**Quoted text**:

Bolivia: state of emergency to crush anti-privatisation protests

After a week of mass protests, road blockades and a general strike in the city of Cochabamba the Bolivian government of Hugo Banzer declared a state of emergency on Saturday April 8th. The main focus of the protests was the decision to sell Cochacamba's public water system to a private corporation which then doubled water rates. The trade unions, peasant unions and students responded to the state of emergency by calling further protests and a general strike.

After a week of mass protests, road blockades and a general strike in the city of Cochabamba the Bolivian government of Hugo Banzer declared a state of emergency on Saturday April 8th.

The main focus of the protests was the decision to sell Cochacamba's public water system to a private corporation (Aguas del Tunari, a multinational consortium of private companies) which then doubled water rates.

The privatisation of the water system, a move pushed by the World Bank, was taken last year and the protests against it started in January, as the new company announced the rates increase, in some cases as much as $20 a month, in a city where the minimum wage is less than $100. Aguas del Tunari announced as well that water rates would be linked to the dollar!

A new organisation was set up called "Coordinadora de Defensa del Agua" (Coordinating Committee to Defend the Water System), and immediately a four-day general strike closed down the whole of Cochabamba, a city of half a million inhabitants. This forced the government to promise a reversal of the new charges.

At the beginning of February it was clear that the authorities were not prepared to keep its promises and the Coordinadora called a mass meeting in the city's main square. President Banzer replied by sending thousands of heavily armed anti-riot police. A full-scale clash with the demonstrators followed, with violence not seen in the city for years. For two days the demonstrators fought the police which left more than 175 protesters injured and 2 youth blinded by tear-gas. Again, the level of popular anger forced the government and the water company to retreat promising to cancel the rate increase.

Encouraged by the success of the protests, the people of Cochabamba demanded that the contract with Aguas del Tunari be cancelled and the whole privatisation process be reversed. In a survey of about 60,000 residents at the end of March, 90% voted against privatisation.

Meanwhile corruption allegations were made in the local newspapers. It was disclosed that the Aguas del Tunari company had only made an up front payment of $20,000 for a contract which is worth $200 million, and also that one of the companies involved in the project, the Bolivian SOBOCE is owned by Samuel Doria Medina who is a leader of the MIR which is part of the ruling coalition.

**Material**:
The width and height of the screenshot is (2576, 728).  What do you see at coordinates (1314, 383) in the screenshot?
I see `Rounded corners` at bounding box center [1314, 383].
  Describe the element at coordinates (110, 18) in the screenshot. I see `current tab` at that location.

**Required actions**:
• 1. Please duplicate the section of the Bolivia article starting with "Encouraged by the" and going on through "voted against privatisation.".
• 2. In the Bolivia article, what share of the residents surveyed at the end of March voted against privatisation?

**Answers for the tasks**:
• 1.
Encouraged by the success of the protests, the people of Cochabamba demanded that the contract with Aguas del Tunari be cancelled and the whole privatisation process be reversed. In a survey of about 60,000 residents at the end of March, 90% voted against privatisation.

• 2. 90%